Bleeding Heartland user dbmarin is a fourth-generation artist-educator and former Des Moines Register beat reporter with roots in Buxton, Iowa. -promoted by Laura Belin
The last five years have been a real education for me moving back to my home state of Iowa after living in Northern California for the last 30 years. As Robert Ray-sensibility gave way to Terry Branstad and the American Legislative Exchange Council (ALEC), I wondered, what were the national and state Democrats doing about all of this? Surely, they could prevent Iowa from moving way too far away from its sensible-progressive heritage.
Apparently I misjudged something along the way because around 1988 or 1989, Rush Limbaugh arrived to stay on Des Moines radio. (During the late 1980s, I thought most Iowans would be too smart to allow caustic BS from a Cape Giradeau, Missouri loudmouth to take hold.)
How did we get here? The links below highlight decisions made with far-reaching implications we now are dealing with. I’m sure others could point to even more bellwether events..and they’d probably be right.
Here we are at the doorstep of another election cycle and I’m once again wondering if my once-blue or at least purple Iowa can regain its ability to communicate a message of solidarity and trust with the now-necessary ability to stand up for regular Iowans and resist the (now almost literal) insurrectionists at the gates.
I’m sure we’d all agree that a course correction is in order. Perhaps reflecting on how we got here will help spur that correction.
From an opinion column by Michael Sainato, published by The Guardian in February 2017: “Elitist Democrats Consider Abandoning Rural America”
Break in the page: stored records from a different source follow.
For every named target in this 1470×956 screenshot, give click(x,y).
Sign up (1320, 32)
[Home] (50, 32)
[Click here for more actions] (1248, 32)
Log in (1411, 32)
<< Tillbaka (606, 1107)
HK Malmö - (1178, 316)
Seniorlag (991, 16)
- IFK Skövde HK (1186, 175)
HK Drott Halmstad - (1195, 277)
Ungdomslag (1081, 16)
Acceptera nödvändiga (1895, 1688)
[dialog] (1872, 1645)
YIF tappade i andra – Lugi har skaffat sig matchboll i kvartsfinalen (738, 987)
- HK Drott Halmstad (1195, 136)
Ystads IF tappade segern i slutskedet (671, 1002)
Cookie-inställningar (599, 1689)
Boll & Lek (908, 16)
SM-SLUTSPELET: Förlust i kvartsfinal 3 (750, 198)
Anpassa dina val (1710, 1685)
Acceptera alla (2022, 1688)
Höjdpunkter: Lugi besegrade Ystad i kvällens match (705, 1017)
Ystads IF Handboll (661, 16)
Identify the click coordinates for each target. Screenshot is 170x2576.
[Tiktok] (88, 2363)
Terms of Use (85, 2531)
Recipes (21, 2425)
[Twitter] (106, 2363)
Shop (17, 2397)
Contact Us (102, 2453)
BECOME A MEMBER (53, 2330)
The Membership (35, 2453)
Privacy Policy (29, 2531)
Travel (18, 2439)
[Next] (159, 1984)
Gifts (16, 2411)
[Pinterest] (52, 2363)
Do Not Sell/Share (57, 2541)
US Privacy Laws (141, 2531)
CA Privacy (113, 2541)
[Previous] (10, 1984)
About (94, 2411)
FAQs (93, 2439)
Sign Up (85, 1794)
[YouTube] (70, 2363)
“The question neither Maloney nor Luján will answer is whether they should recruit moderate to conservative candidates in rural districts or just abandon them altogether,” reported The Washington Post in an article titled, “Should House Democrats write off rural congressional districts?” This piece, and the DCCC strategies it outlines, embodies what is wrong with the Democratic Party: Their elitist arrogance is why Hillary Clinton lost the presidential election and why the Democratic Party is in the position it is in now.
To make matters worse, Democrats’ perceived solution to this disconnect with rural working and middle class areas is to offer moderate or conservative candidates. The Washington Post was one of several mainstream media outlets that propagated the narrative during the Democratic primaries that Bernie Sanders only did well in rural areas—citing several rural states where Sanders won by huge margins against Clinton—in order to whitewash his campaign. However, now the DCCC and the Post have come to the consensus that a lack of moderate to conservative Democratic candidates in these areas is the problem.
In reality, the Democratic Party runs candidates who aren’t a real choice between parties, and, therefore, voters opt for the actual Republican rather than the Republican-lite offered by Democrats.
Elim
July 26 post by the Daily Kos Elections staff: “Crossover voting aided Iowa Democrats in 2020, but GOP kept firm hold of state House”
This longtime swing state lurched hard to Donald Trump in 2016 after backing Barack Obama twice, but Democrats hoped that a shift back to the left would help them claim their first state House majority since 2010, which would have required a pickup of four seats. Instead, though, Trump beat Joe Biden in Iowa by a wide 53-45 margin, and Republicans secured a 59-41 majority in the lower chamber after netting six seats.
As bad as 2020 went for Team Blue, though, crossover voting actually worked in their favor in Iowa in a year when it mostly benefited downballot Republicans nationally. Five of the 63 Trump seats in the 100-member House, where members are up every two years, are held by Democrats, while just one of the 37 Biden districts is represented by a Republican. […]
The reddest Democratic-controlled turf is HD-52 in the northeast corner of the state, where incumbent Todd Prichard won his fifth term 54-46 even as Trump was romping 62-37; […] The one Biden Republican, by contrast, is Eddie Andrews in the Des Moines area.
Editor’s note from Laura Belin: The Elections Daily Kos team calculated the votes for Joe Biden and Donald Trump in every Iowa House and Senate district. The results are available in this spreadsheet.
Top image: Map showing county-level voting for president in 2020.
1 Comment
Red Iowa
The impact of Rush Limbaugh (on WHO in particular) cannot be overstated. Every truck and farm tractor radio aired that pontificating pantload statewide for decades. Meanwhile, the Dems ran to the right trying to recapture defecting (and defective) Reagan/Grassley democrats. It all pushed the GOP crazy train even further to the right, until it stopped at the QAnon station, where it remains parked today.